### Given records

↓↓↓

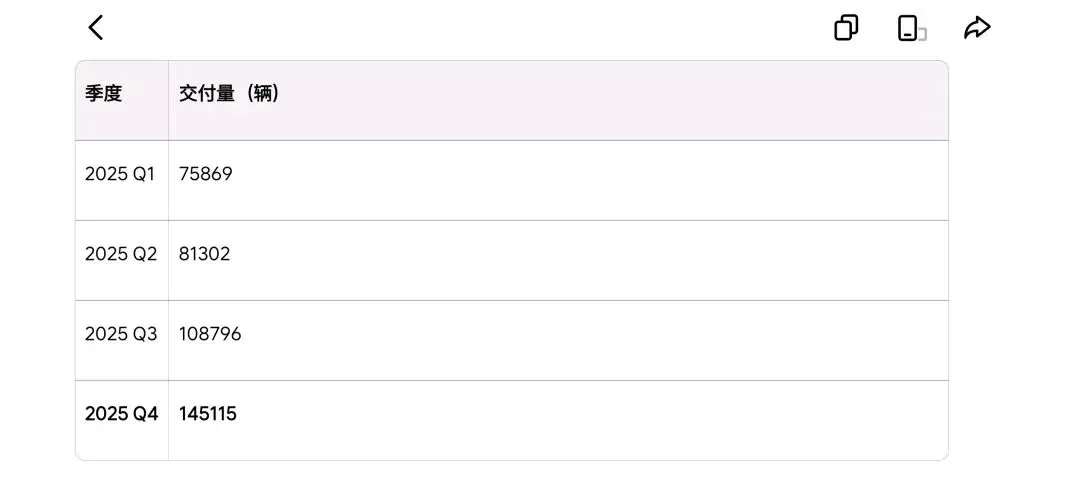Click the 81302 delivery value
Screen dimensions: 1080x491
click(205, 254)
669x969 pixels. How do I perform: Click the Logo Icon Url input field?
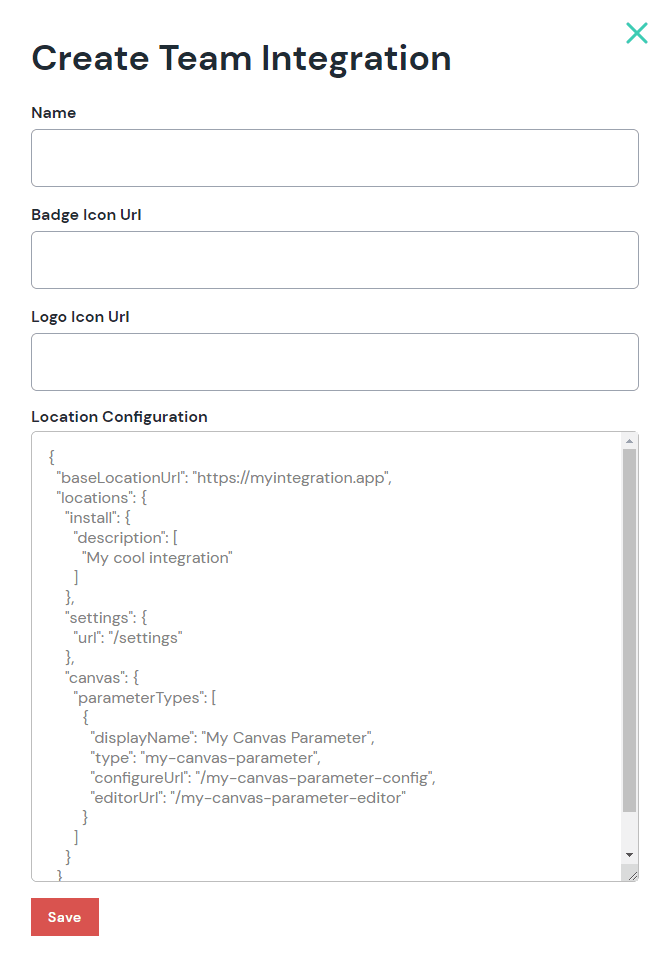[334, 361]
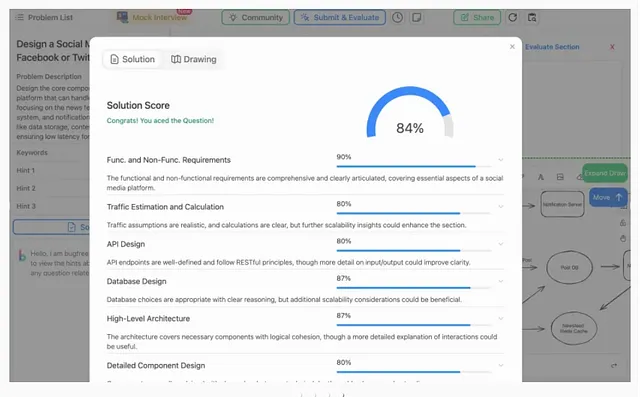This screenshot has width=640, height=397.
Task: Select the Solution tab
Action: 132,59
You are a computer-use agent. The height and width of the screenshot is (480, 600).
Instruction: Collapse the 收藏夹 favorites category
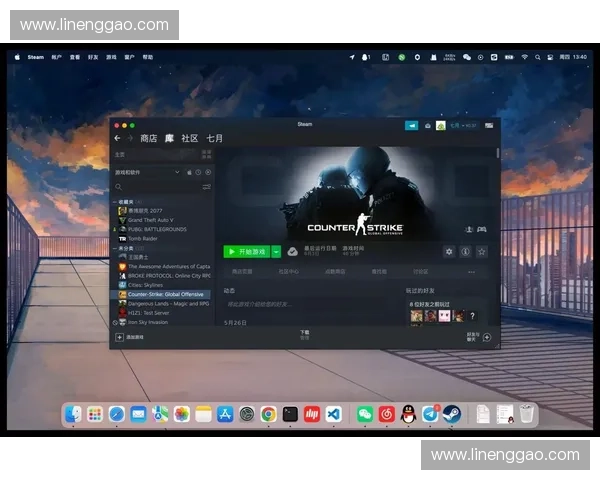pos(113,201)
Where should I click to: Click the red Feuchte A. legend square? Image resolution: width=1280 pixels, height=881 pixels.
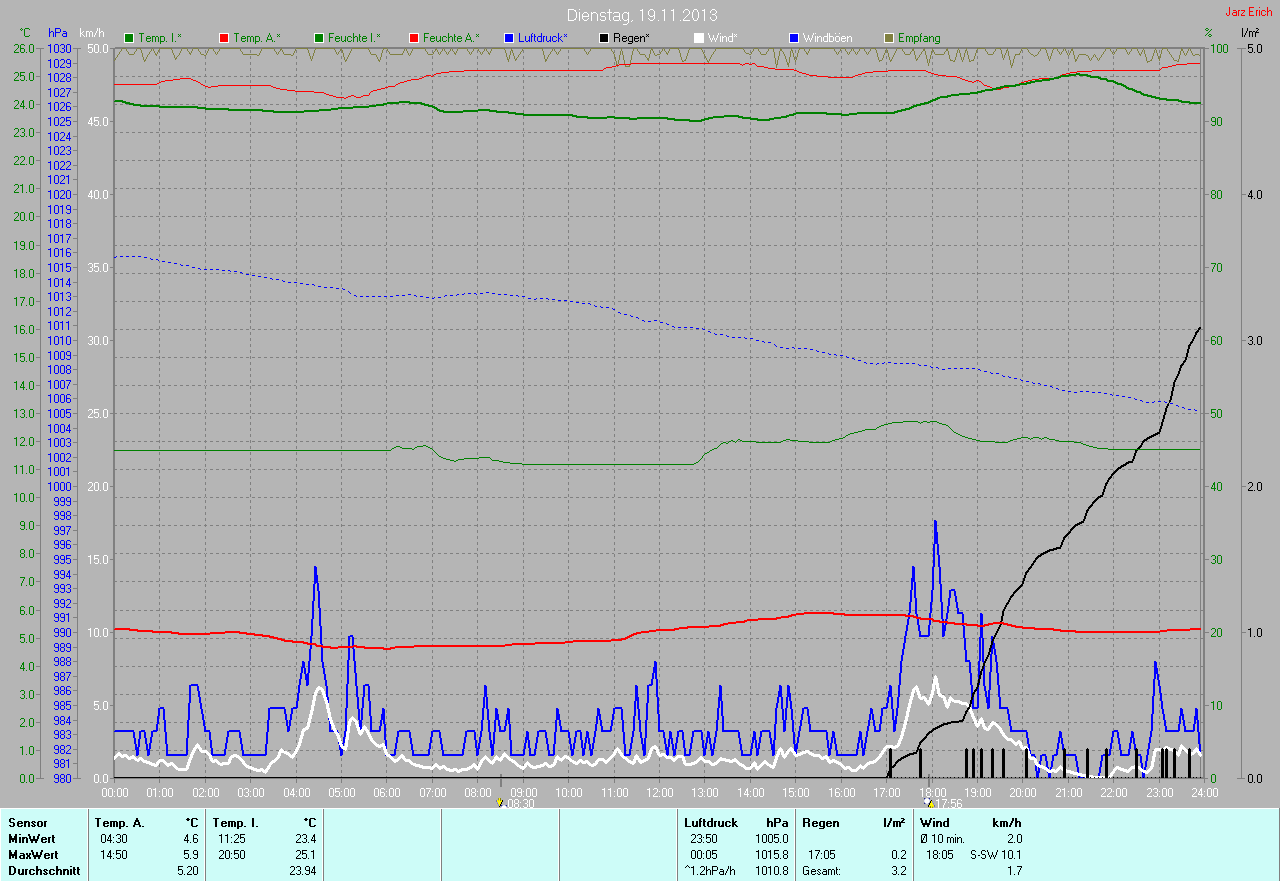click(415, 38)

↑↑↑

### Aim of the task
Begin with the line containing "Where should I" and end with the last line of the entries above. Copy those lines exactly, both ends included, and drop every picture.

### Exercise response
Where should I click to: Click the red Feuchte A. legend square? Image resolution: width=1280 pixels, height=881 pixels.
click(415, 38)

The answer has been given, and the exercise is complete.